Meski begitu, Maman belum bisa berhenti merokok secara total. Dia pun tak ambil pusing jika harus bolak-balik berobat lantaran sebagian biayanya ditanggung oleh Badan Penyelenggara Jaminan Sosial (BPJS) Kesehatan. "Saya tahu merokok itu bikin penyakit. Tapi, ya kalau soal mati, enggak merokok juga orang akan mati," begitu dia berdalih.

Maman boleh saja cuek. Tapi kenyataannya BPJS Kesehatan bisa boncos lantaran mesti menanggung pengobatan penyakit katastropik, alias penyakit mematikan akibat komplikasi, yang salah satunya disebabkan oleh rokok, seperti jantung, kanker, hingga gagal ginjal. Pada tahun lalu saja, BPJS Kesehatan membayar Rp 14,58 triliun biaya manfaat atau klaim pelayanan kesehatan cuma untuk penyakit katastropik.

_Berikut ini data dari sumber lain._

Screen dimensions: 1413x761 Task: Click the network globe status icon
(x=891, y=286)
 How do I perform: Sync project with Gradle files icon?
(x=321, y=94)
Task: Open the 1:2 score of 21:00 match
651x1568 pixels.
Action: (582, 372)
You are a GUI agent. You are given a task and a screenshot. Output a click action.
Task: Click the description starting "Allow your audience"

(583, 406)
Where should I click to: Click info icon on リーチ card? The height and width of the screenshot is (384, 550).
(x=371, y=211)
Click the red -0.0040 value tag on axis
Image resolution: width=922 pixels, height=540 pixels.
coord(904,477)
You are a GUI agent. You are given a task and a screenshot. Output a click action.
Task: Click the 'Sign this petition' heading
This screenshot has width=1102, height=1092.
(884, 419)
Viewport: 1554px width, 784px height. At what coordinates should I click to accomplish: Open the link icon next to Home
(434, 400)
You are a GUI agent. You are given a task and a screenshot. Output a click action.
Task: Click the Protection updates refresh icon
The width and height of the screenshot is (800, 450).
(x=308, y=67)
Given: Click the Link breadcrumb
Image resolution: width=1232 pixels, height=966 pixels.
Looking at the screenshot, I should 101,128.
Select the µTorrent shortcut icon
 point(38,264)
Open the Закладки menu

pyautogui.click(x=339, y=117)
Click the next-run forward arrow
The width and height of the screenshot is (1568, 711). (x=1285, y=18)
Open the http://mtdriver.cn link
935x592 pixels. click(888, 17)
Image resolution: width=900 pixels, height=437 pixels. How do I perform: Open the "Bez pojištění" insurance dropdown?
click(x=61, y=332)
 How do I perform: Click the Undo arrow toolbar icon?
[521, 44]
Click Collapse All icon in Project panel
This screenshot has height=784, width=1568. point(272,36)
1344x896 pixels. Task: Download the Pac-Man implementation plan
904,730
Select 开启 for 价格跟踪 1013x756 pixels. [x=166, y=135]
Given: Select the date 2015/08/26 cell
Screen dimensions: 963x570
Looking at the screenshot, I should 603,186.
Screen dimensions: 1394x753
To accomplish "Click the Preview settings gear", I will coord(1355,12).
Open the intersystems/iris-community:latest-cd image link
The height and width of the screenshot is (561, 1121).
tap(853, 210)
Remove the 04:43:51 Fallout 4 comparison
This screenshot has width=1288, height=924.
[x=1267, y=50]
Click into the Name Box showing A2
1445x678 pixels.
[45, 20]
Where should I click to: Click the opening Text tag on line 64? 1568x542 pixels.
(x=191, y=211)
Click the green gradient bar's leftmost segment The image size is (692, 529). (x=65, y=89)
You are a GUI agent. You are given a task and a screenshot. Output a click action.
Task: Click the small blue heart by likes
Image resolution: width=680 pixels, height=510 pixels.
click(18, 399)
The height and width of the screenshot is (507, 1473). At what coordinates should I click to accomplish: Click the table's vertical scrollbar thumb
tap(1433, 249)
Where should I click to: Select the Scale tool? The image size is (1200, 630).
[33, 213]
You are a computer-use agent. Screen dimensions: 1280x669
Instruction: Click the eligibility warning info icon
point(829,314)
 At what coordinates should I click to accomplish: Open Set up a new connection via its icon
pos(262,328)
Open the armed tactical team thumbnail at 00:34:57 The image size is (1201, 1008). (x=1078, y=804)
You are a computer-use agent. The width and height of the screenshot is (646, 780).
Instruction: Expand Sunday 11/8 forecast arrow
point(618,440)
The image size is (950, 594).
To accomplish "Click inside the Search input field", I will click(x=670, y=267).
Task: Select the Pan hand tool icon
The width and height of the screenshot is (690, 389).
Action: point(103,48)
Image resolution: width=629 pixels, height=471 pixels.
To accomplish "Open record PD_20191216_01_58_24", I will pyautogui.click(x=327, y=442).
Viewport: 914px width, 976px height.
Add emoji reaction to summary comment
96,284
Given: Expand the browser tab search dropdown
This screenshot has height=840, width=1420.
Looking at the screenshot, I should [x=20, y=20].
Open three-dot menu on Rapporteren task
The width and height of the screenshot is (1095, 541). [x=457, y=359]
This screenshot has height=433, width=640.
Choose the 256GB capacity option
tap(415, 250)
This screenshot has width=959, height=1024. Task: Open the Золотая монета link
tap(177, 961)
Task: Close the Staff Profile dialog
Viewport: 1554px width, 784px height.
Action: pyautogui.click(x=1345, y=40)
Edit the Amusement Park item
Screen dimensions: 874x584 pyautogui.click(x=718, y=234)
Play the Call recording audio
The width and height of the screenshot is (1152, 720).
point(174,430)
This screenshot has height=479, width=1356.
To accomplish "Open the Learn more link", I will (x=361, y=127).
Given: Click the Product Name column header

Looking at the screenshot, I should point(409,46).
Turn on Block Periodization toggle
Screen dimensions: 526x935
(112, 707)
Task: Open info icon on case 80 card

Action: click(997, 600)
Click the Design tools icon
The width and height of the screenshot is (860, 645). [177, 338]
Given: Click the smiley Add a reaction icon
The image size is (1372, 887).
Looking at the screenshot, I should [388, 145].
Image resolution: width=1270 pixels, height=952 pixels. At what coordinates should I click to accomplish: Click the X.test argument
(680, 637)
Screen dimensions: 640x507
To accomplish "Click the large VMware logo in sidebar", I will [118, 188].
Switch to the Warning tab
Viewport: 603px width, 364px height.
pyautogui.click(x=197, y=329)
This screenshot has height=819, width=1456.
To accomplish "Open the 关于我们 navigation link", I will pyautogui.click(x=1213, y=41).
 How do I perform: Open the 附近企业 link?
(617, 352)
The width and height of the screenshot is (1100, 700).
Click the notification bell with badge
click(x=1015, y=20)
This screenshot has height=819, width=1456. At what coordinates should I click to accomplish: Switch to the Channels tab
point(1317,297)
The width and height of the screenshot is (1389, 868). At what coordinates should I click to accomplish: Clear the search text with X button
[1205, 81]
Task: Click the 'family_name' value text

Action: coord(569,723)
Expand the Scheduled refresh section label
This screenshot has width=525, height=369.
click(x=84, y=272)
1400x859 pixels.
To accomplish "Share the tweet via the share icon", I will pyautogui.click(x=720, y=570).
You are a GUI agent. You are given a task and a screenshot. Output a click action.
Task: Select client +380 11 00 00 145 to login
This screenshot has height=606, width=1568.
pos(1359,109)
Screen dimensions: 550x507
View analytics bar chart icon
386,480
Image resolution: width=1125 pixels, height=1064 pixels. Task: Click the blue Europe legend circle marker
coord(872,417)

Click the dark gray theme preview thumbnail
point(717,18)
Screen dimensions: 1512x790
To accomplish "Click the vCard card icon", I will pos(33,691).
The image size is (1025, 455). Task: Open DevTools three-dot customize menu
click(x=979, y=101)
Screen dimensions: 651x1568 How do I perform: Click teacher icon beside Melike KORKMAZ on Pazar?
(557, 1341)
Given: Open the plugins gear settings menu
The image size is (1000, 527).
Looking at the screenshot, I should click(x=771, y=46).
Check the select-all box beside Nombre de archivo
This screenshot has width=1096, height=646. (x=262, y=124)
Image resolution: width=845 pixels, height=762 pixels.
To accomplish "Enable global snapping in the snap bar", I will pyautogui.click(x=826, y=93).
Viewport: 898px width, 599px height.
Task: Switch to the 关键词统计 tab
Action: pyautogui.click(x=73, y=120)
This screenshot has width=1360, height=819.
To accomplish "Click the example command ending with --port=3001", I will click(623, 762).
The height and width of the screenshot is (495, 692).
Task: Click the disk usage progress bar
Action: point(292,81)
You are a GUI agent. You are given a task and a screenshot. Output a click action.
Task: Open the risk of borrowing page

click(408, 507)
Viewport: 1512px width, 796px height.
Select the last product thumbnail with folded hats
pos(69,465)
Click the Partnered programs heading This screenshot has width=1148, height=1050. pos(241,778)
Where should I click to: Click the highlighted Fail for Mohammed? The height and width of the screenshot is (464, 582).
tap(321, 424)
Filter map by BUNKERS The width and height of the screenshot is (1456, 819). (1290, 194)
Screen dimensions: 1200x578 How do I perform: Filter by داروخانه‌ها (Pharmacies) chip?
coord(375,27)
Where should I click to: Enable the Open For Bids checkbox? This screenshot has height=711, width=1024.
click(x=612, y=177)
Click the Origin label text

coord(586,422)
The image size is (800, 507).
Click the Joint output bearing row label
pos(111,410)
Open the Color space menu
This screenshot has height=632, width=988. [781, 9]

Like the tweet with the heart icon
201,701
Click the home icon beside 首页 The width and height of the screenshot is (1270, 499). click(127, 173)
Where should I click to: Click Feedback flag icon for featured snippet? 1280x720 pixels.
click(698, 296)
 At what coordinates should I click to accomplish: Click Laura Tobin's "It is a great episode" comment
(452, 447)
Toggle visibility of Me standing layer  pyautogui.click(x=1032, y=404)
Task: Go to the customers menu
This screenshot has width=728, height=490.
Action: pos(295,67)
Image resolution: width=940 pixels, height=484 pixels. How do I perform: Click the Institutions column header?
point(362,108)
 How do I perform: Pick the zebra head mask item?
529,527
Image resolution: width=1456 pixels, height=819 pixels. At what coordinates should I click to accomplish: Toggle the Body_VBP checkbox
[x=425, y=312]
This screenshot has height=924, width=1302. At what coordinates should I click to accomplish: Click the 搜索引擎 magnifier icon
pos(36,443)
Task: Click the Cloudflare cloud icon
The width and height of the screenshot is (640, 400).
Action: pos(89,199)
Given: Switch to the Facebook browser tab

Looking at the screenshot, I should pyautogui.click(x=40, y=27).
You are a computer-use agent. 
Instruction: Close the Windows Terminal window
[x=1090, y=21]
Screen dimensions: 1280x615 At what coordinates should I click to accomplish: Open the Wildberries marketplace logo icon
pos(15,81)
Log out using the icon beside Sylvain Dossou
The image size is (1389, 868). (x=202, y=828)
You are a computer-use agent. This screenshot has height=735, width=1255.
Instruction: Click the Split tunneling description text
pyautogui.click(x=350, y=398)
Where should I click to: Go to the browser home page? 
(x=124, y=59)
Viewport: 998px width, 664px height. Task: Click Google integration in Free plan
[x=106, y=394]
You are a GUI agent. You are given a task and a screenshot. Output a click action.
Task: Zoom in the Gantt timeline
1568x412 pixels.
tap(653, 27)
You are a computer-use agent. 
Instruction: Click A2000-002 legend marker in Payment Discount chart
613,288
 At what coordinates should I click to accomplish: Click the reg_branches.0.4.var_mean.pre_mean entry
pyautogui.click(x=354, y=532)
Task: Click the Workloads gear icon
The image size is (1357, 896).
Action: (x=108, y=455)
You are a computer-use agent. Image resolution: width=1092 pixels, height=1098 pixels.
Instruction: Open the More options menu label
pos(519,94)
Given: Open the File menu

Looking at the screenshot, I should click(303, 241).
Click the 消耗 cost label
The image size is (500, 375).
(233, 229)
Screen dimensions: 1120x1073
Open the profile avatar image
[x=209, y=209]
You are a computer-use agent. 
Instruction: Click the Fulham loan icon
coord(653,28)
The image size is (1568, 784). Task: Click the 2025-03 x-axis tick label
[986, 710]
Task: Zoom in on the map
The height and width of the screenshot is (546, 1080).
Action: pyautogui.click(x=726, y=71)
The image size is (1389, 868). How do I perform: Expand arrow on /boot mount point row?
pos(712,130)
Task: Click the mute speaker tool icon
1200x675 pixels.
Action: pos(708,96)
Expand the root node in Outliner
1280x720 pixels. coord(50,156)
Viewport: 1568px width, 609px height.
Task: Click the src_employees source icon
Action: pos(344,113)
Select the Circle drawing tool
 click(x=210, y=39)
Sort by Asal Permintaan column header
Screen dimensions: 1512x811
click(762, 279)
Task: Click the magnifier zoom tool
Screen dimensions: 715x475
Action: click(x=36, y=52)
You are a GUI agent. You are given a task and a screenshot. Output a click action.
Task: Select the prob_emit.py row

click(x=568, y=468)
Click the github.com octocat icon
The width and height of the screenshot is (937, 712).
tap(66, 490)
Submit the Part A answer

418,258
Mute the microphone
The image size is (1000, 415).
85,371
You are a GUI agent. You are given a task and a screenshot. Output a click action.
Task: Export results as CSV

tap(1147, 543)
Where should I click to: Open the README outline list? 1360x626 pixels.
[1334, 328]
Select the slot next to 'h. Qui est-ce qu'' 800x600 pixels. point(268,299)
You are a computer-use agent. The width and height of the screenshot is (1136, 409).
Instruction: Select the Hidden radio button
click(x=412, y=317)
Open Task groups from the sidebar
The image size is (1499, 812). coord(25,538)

Nilainya setara 21,73 persen dari total biaya manfaat seluruh penyakit.

Juru bicara BPJS Kesehatan, Irfan Humaidi, mengatakan tahun lalu biaya manfaat untuk penyakit katastropik naik 4,1 persen dari 2015. Menurut dia, rokok bisa menjadi penyebab utama atau pemicu tambahan dalam setiap kasus penyakit katastropik. "Meski tidak bisa diklaim 100 persen," ucapnya. Agar biayanya tak terus membengkak, BPJS Kesehatan berupaya menekan jumlah kasus penyakit katastropik melalui program pengelolaan penyakit kronis. Peserta Jaminan Kesehatan Nasional (JKN) dapat mendaftarkan diri dalam program Pengelolaan Penyakit Kronis (Prolanis) di Fasilitas Kesehatan Tingkat Pertama (FKTP) terdekat.

Bukan cuma BPJS Kesehatan, Kementerian Keuangan juga ikut berupaya menekan konsumsi rokok, dengan menaikkan harga cukai. Sejak 1 Januari lalu, pemerintah memberlakukan tarif cukai rokok rata-rata 10,54 persen dan mengerek harga jual eceran rokok melalui Peraturan Menteri Keuangan Nomor 147/PMK.010/2016 tentang Perubahan Ketiga atas Peraturan Menteri Keuangan Nomor 179/PMK.011/3012 tentang Tarif Cukai Hasil Tembakau. "Kami melihat ada kemungkinan untuk menaikkan cukai lagi," kata Kepala Badan Kebijakan Fiskal Kementerian Keuangan, Suahasil Nazara.

Konsultan Dewan Jaminan Sosial Nasional, Hasbullah Thabrany, mengatakan wajar jika semua lembaga berupaya menekan konsumsi rokok. Sebab, mengisap rokok sama dengan menyedot jatah anggaran negara untuk masa depan. Jika terus dibiarkan, generasi mendatang harus merogoh kantong lebih dalam untuk membiayai pelayanan kesehatan. "Ancaman yang tangible itu biaya berobat makin mahal, dan yang intangible adalah usia harapan hidup lebih rendah," katanya.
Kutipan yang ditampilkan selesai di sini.